* EXERCISE OBJECTIVE
Extract, without alteration, each line from the start of the listing to the line bearing "Select the Both radio button".

* RECORDED DATA
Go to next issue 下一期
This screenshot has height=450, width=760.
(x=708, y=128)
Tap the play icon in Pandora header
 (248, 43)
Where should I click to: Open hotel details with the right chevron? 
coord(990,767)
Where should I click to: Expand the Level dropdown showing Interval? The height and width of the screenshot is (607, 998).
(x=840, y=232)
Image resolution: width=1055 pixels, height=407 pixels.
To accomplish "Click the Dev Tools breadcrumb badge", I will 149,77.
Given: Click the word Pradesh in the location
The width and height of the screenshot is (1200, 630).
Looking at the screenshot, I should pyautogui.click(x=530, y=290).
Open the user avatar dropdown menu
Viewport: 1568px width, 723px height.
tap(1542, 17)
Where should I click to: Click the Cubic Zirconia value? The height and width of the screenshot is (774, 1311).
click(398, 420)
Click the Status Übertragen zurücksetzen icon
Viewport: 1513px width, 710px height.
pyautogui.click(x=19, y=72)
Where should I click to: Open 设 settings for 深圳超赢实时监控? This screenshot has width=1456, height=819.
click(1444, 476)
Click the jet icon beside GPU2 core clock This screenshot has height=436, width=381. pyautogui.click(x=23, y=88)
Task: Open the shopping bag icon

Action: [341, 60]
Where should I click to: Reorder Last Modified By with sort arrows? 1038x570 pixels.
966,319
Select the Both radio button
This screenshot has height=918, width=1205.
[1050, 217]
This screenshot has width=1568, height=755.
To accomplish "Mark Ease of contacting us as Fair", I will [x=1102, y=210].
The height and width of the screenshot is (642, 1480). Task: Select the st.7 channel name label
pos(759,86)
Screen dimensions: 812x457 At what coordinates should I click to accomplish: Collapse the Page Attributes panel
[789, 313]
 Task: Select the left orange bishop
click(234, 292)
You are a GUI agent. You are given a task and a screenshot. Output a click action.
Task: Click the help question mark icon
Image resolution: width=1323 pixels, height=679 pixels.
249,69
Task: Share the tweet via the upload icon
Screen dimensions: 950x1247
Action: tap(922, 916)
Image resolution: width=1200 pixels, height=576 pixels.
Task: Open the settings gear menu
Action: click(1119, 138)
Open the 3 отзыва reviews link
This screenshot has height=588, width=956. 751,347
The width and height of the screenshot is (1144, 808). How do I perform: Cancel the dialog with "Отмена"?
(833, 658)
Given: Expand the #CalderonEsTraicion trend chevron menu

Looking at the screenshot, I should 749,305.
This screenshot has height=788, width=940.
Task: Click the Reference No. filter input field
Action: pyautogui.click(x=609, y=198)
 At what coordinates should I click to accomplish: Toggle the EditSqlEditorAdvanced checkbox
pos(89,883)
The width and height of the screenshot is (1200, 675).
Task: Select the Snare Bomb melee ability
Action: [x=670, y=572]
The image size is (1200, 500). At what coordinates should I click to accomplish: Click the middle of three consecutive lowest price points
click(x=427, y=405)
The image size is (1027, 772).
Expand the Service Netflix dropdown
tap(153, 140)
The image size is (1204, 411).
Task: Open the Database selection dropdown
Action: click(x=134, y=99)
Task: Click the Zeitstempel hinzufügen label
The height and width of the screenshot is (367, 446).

* ANSWER SECTION
Go to next issue 下一期
This screenshot has height=450, width=760.
(x=708, y=128)
Tap the play icon in Pandora header
 (248, 43)
Where should I click to: Open hotel details with the right chevron? 
coord(990,767)
Where should I click to: Expand the Level dropdown showing Interval? The height and width of the screenshot is (607, 998).
(x=840, y=232)
Image resolution: width=1055 pixels, height=407 pixels.
To accomplish "Click the Dev Tools breadcrumb badge", I will 149,77.
Given: Click the word Pradesh in the location
The width and height of the screenshot is (1200, 630).
Looking at the screenshot, I should pyautogui.click(x=530, y=290).
Open the user avatar dropdown menu
Viewport: 1568px width, 723px height.
tap(1542, 17)
Where should I click to: Click the Cubic Zirconia value? The height and width of the screenshot is (774, 1311).
click(398, 420)
Click the Status Übertragen zurücksetzen icon
Viewport: 1513px width, 710px height.
pyautogui.click(x=19, y=72)
Where should I click to: Open 设 settings for 深圳超赢实时监控? This screenshot has width=1456, height=819.
click(1444, 476)
Click the jet icon beside GPU2 core clock This screenshot has height=436, width=381. pyautogui.click(x=23, y=88)
Task: Open the shopping bag icon

Action: [341, 60]
Where should I click to: Reorder Last Modified By with sort arrows? 1038x570 pixels.
966,319
Select the Both radio button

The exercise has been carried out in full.